La aldaba
Carlos Navarro Antolín
¡Anda, jaleo, jaleo!
DE POCO UN TODO
AL drama del paro o del nimileurismo de nuestros jóvenes se suma su indefensión intelectual. Escucho sus quejas con el corazón roto. Primero, por el drama en sí; y después, por estos estribillos terribles: "¿Para qué estudiaría yo?". "Tengo dos carreras, y fueron una pérdida de tiempo". "Y saber cuatro idiomas ¿de qué me sirve?".
Esas frases, que la desesperación disculpa, son tan desoladoras como el desempleo. Suponen la interiorización de la idea de que la Universidad es una agencia de colocación, los estudios unas oposiciones y los idiomas un mérito en un currículum. La crisis de la Universidad es coyuntural, sí, y estructural, también, pero sobre todo ontológica: ha perdido su esencia. Se ha vendido a sí misma como una fábrica de trabajadores cualificados, mientras arrinconaba o rechazaba sus orígenes, como la Teología o las Humanidades. La Universidad se entregó con fruición a un pragmatismo trufado de titulitis, y por eso ahora los jóvenes no se explican por qué sus flamantes diplomas no les rentan. El utilitarismo se viene abajo por falta de utilidad.
##########
#### TRABAJO REQUERIDO
a) Transcribe del texto sobre la Universidad el pasaje que comienza en "Esas frases, que" y sigue hasta "falta de utilidad.".
b) Según el texto sobre la Universidad, ¿qué orígenes de la Universidad arrinconó o rechazó mientras se vendía como fábrica de trabajadores cualificados?

#### DATOS PROPORCIONADOS
##########
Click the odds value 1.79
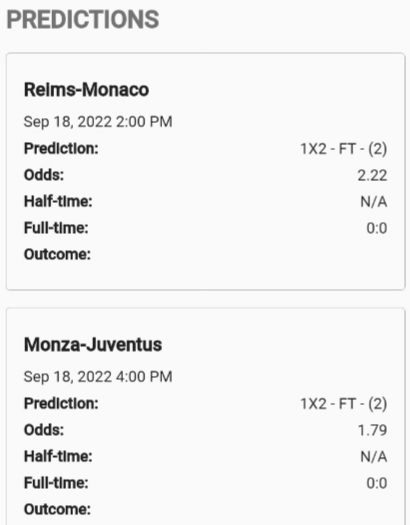Screen dimensions: 410x525 coord(373,430)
##########
#### RESPUESTAS POR TAREA
a)
Esas frases, que la desesperación disculpa, son tan desoladoras como el desempleo. Suponen la interiorización de la idea de que la Universidad es una agencia de colocación, los estudios unas oposiciones y los idiomas un mérito en un currículum. La crisis de la Universidad es coyuntural, sí, y estructural, también, pero sobre todo ontológica: ha perdido su esencia. Se ha vendido a sí misma como una fábrica de trabajadores cualificados, mientras arrinconaba o rechazaba sus orígenes, como la Teología o las Humanidades. La Universidad se entregó con fruición a un pragmatismo trufado de titulitis, y por eso ahora los jóvenes no se explican por qué sus flamantes diplomas no les rentan. El utilitarismo se viene abajo por falta de utilidad.

b) La Teología y las Humanidades.